ULWOS2 on GD32V: multithreading examples

In our previous article I introduced the GD32V and the Longan Nano development board. In this article I show the porting of my cooperative multithreading OS (ULWOS2) to the GD32V. We also present some examples running on the Longan Nano, which demonstrate CDC ACM and a simple CDC terminal using the onboard LCD. All examples make use of PlatformIO.

Porting ULWOS2

Adapting ULWOS2 to run on the GD32V wasn’t difficult. RISC-V cores include an internal 64-bit free running counter that can be used for this task. All we have to do is to declare a new ULWOS2_getMilliseconds function that retrieves and calculates the elapsed milliseconds based on that counter:

We also have to create the new target symbol (ULWOS2_TARGET_GD32V) on ULWOS2_HAL.h, which is pretty trivial.

Since ULWOS2 is does not use any Assembly and we are using GCC (which is mandatory), no further modification is needed!

Note that our examples make use of at least one extra file (system_gd32vf103.c). It is necessary for configuring the clock sources within the MCU.

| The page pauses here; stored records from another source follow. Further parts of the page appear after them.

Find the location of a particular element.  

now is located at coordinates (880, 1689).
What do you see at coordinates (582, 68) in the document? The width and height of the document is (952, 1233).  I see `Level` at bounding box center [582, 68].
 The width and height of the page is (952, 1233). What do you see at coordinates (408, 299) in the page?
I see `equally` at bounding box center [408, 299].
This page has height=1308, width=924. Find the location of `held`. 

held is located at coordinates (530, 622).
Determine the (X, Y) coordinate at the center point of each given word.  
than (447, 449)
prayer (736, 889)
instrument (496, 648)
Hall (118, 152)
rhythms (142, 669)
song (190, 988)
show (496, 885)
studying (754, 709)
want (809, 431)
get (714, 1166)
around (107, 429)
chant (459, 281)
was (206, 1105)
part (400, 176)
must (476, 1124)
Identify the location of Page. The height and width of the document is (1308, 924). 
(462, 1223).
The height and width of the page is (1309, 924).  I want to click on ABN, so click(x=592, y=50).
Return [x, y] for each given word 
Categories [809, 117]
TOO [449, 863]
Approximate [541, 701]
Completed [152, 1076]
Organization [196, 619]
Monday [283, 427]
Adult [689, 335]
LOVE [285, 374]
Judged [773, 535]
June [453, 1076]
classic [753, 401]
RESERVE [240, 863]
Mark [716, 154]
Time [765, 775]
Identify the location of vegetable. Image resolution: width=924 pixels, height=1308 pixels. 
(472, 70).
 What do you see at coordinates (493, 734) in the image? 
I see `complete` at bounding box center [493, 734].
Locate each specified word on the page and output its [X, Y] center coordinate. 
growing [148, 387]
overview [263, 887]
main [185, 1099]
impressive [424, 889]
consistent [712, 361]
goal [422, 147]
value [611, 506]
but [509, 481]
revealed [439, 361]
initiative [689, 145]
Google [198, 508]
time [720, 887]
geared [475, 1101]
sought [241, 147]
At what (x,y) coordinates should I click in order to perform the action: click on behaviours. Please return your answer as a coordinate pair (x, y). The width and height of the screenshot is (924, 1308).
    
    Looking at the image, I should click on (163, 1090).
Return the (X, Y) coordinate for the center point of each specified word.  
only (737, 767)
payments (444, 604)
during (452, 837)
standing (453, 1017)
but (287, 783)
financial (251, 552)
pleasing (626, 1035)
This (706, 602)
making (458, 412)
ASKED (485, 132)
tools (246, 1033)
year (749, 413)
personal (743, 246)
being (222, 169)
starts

ULWOS2 as a PlatformIO library

Before we proceed, I would like to share the news that since version 1.1.1, ULWOS2 is also available as a library within PlatformIO registry and it will automatically download and install the library since it is a required library for all these examples!An image showing ULWOS2 library available on PlatformIO registry

First ULWOS2 example on GD32V

As usual, the first thing we do when starting on a new MCU or development board is to blink an LED. The Longan Nano includes an RGB LED connected to the following I/Os:

Red PC13
Green PA1
Blue PA2

A header file (gd32v_pjt_include.h) defines a set of macros that can one can use for setting, resetting or toggling LED state.

The code for blinking the red LED is super simple:

I have included other examples such as a breathing RGB LED (which uses software PWM as PC13 is not connected to any timer output), a USB CDC device which echoes all data received and also sends a fixed message every 10 seconds and a fancier version of the CDC example which prints received data on the LCD (using signals).

CDC driver

GigaDevices provide several firmware examples for the GD32V. Unfortunately these examples are not very well documented and are not designed for use with PlatformIO. The API is also not very well designed. This is why I ended up modifying their driver to better suit my needs.

Basically, this is what I have modified from the original driver:

  1. The library stores the USB device structure locally instead of exposing it to the application. Application code can read USB connection state by using a getter;
  2. Single function to perform CDC communication maintenance;
  3. Use core tick for timing (instead of timer 2).
  4. Included wchar configuration (in order to example correct USB descriptor strings) and modified interface protocol to “No class specific protocol required” (see table 17 of USB CDC spec v1.1). Thanks to this Github repository for the useful information!

While working on the driver I’ve found that it is using a lot more RAM than it is necessary. I didn’t have time to investigate it but apparently the USB device structure that GigaDevice is using creates a static reference to I/O registers that is later (during init) mapped to the actual registers. The solution would be to reference the structure instead of declaring it statically which forces unnecessary memory allocation. It would be a good idea to improve that, maybe something for the future?

The basic CDC example has only two threads, one that sends a string every 10 seconds and another that echoes back all received characters:

CDC terminal with LCD

This example shows how to use ULWOS2’s signals in order to display received data on the LCD. It makes use of a signal for synchronizing the terminal thread and CDC thread.

A Longan Nano development board running ULWOS2 and showing received data on its display

This is how it works: terminal thread will always block and wait for SIGNAL_NEW_CHARACTER. Once this signal arrives the thread runs and takes the newCharacter and displays it (if it is printable) or performs another action (if it is a known control character). Currently known control characters are: RETURN, BACKSPACE and CTRL+D (clear the screen).

We also had to modify CDC_thread to send the signal when a single character is received:

Closing

In this article we have seen some examples demonstrating how easy it is to use ULWOS2 to enable cooperative multithreading on the RISC-V/GD32V. I hope you like it and the examples can be useful for anyone playing with the GD32V or Longan Nano development board.

As usual, all the source code is available on my Github repository.